PROMPT 1
For each statement below, decide whether the text on function calling agrees with it. Answer yes or no and quote the deciding words from the text.
(a) The model itself executes the function it selects.
(b) OpenAI tool definitions use JSON Schema for parameter validation.
(c) Google can auto-generate tool schemas from Python function signatures.
PROMPT 2
In the text on function calling below, what makes function calling safe and controllable?

TEXT BLOCK
Function Calling
The mechanism that allows LLMs to interact with external tools and APIs by outputting structured data — typically JSON — specifying which function to invoke and with what parameters.
Why it matters
Function calling is the bridge that transforms LLMs from text generators into systems that can take real-world actions — querying databases, calling APIs, and triggering workflows.
How it works
Function calling bridges the gap between text generation and real-world action. The process follows a consistent pattern across providers: the developer defines a set of tool specifications (function name, description, parameter schema) and passes them alongside the user's prompt. The model then decides whether any tool is relevant to the request, and if so, outputs a structured invocation — a JSON object specifying the function name and arguments.
The critical distinction: the model does not execute anything. It expresses intent in a structured format. Your application code receives that intent, runs the actual function, and feeds the result back to the model for the next step. This separation is what makes function calling safe and controllable.
Key implementations
- OpenAI — supports parallel function calling, where the model can request multiple tool invocations in a single turn. Tool definitions use JSON Schema for parameter validation.
- Anthropic — uses
tool_usecontent blocks within the message structure, making tool calls first-class parts of the response rather than a side channel. Supports forced tool use and sequential chaining. - Google — can auto-generate tool schemas from Python function signatures, reducing boilerplate. Supports both automatic and manual tool selection modes.
Despite surface-level differences, all implementations share the same core loop: define tools, let the model choose, execute externally, return results.
Relationship to agentic AI
Function calling is the foundational capability that makes AI agents possible. Without it, an LLM is limited to generating text. With it, the same model can search databases, send emails, create calendar events, query APIs, and trigger entire workflows.
The quality of function calling directly determines an agent's reliability. A model that picks the wrong function, hallucinates parameters, or fails to recognise when no tool is needed will produce agents that break in unpredictable ways. This is why function calling accuracy has become one of the most important benchmarks for evaluating models in production settings — it is not enough for a model to be articulate if it cannot reliably select and parameterise the right tool at the right time.

DATASET CONTENT
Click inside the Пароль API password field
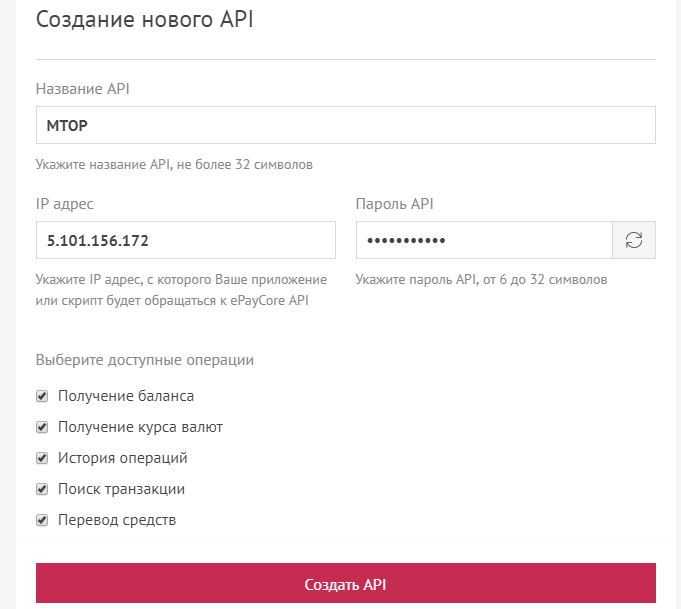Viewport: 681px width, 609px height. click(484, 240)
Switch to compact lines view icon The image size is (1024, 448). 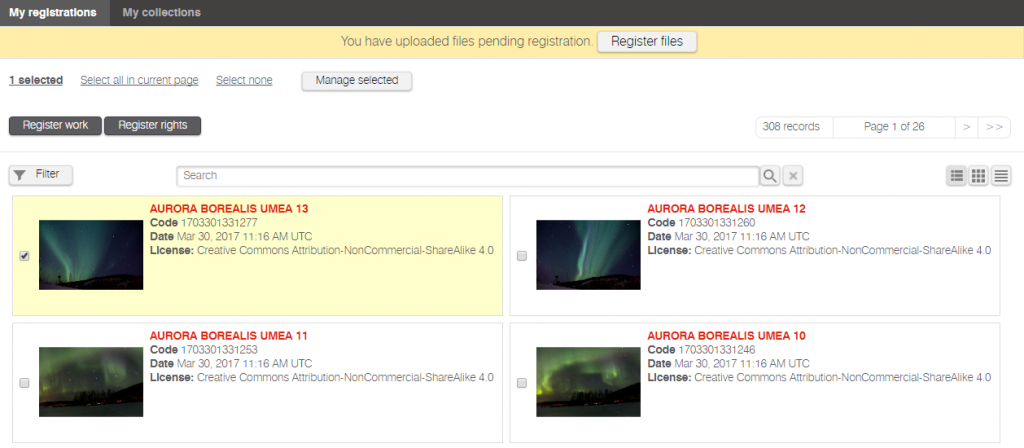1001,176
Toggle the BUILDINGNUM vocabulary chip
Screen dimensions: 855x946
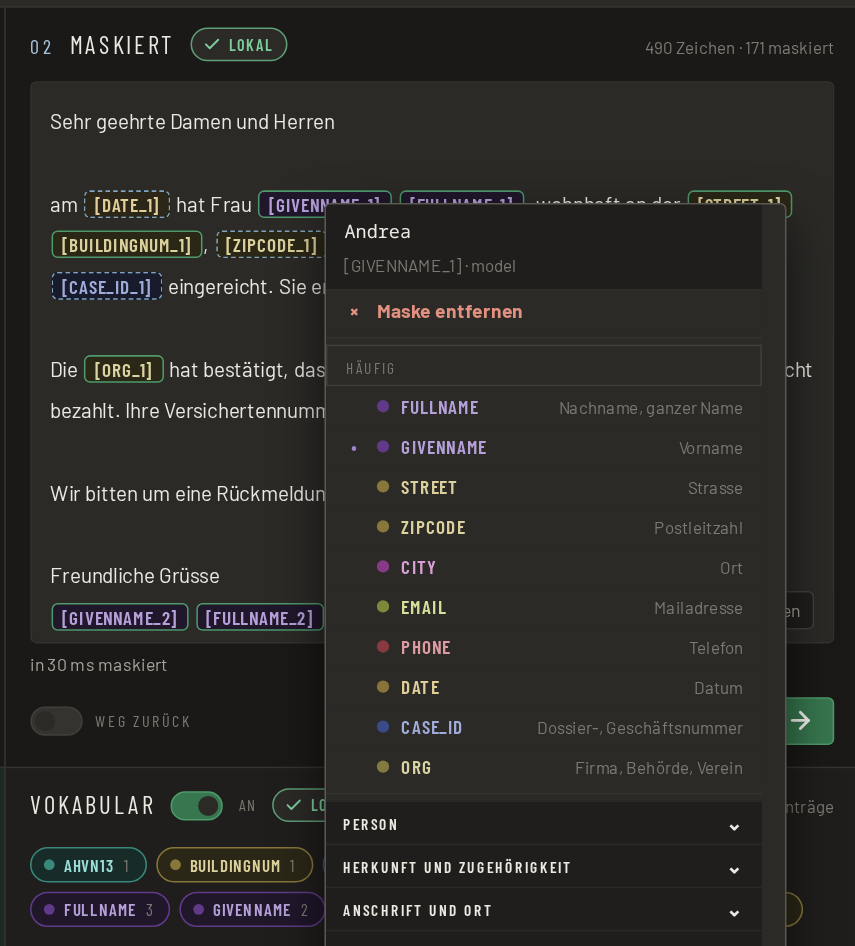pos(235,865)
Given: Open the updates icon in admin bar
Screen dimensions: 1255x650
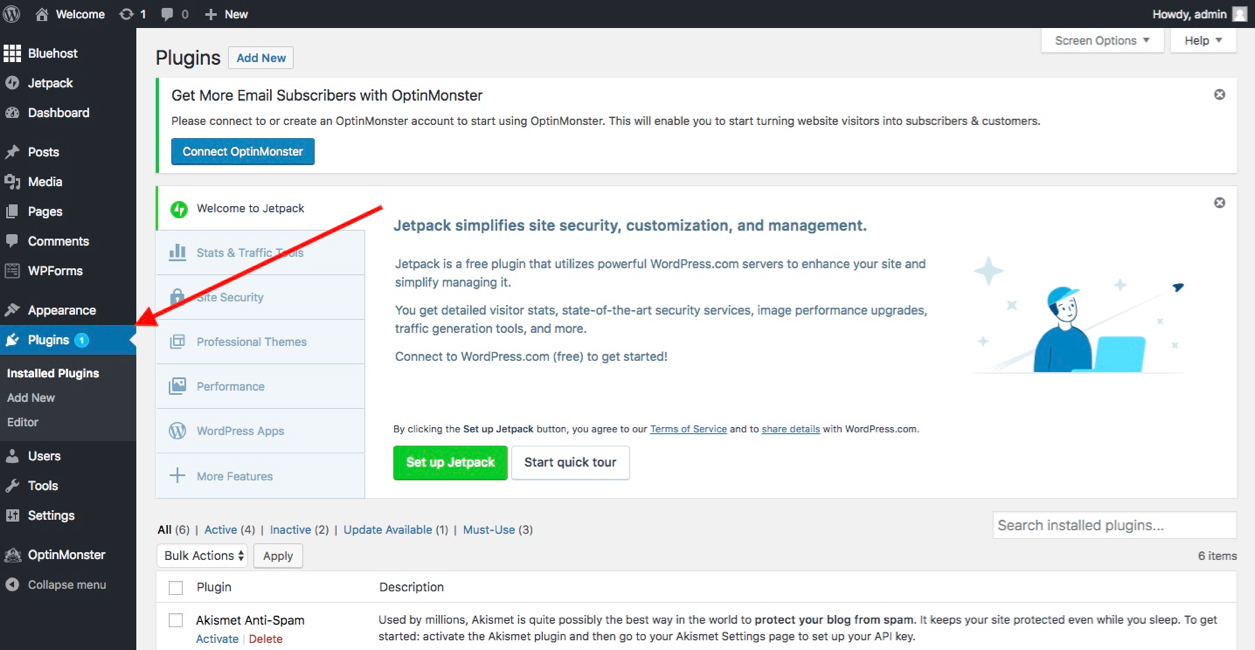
...
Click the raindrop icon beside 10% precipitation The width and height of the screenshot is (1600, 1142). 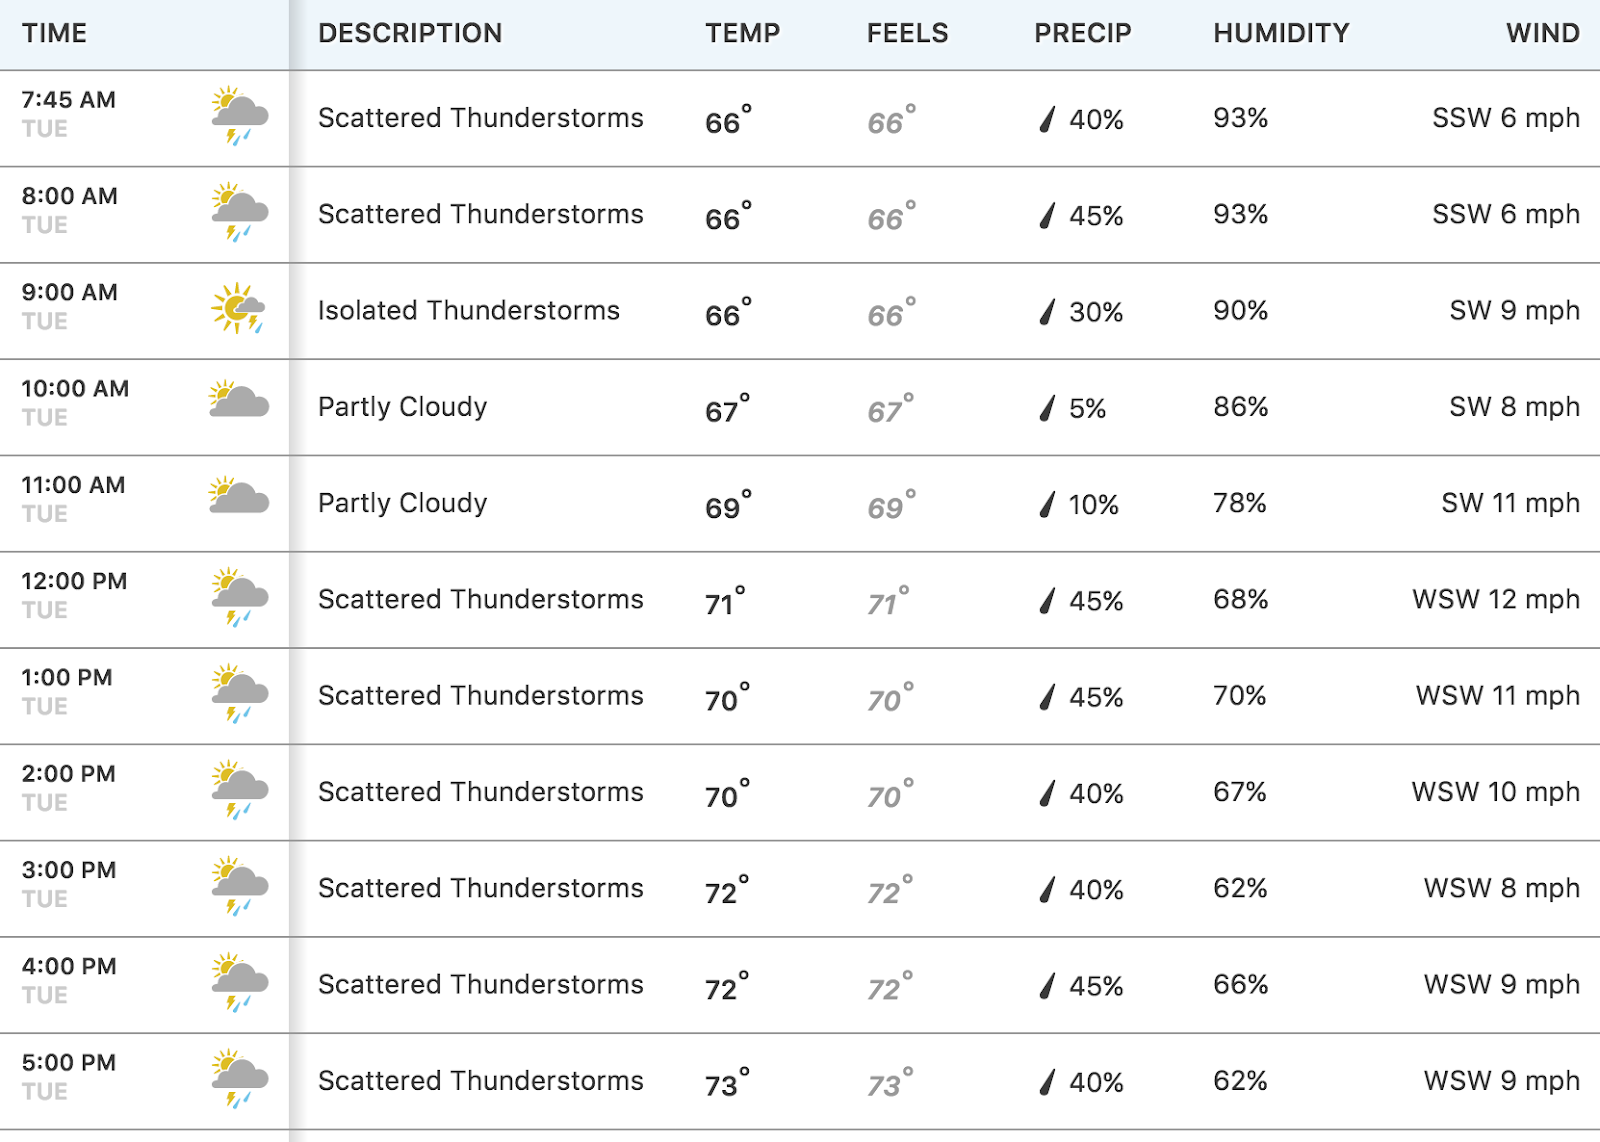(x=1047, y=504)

RESPONSE 1
(a) No: "the model does not execute anything."
(b) Yes: "Tool definitions use JSON Schema for parameter validation."
(c) Yes: "can auto-generate tool schemas from Python function signatures"

RESPONSE 2
The separation makes it safe and controllable: the model only expresses intent in a structured format, and the application code runs the actual function and feeds the result back to the model.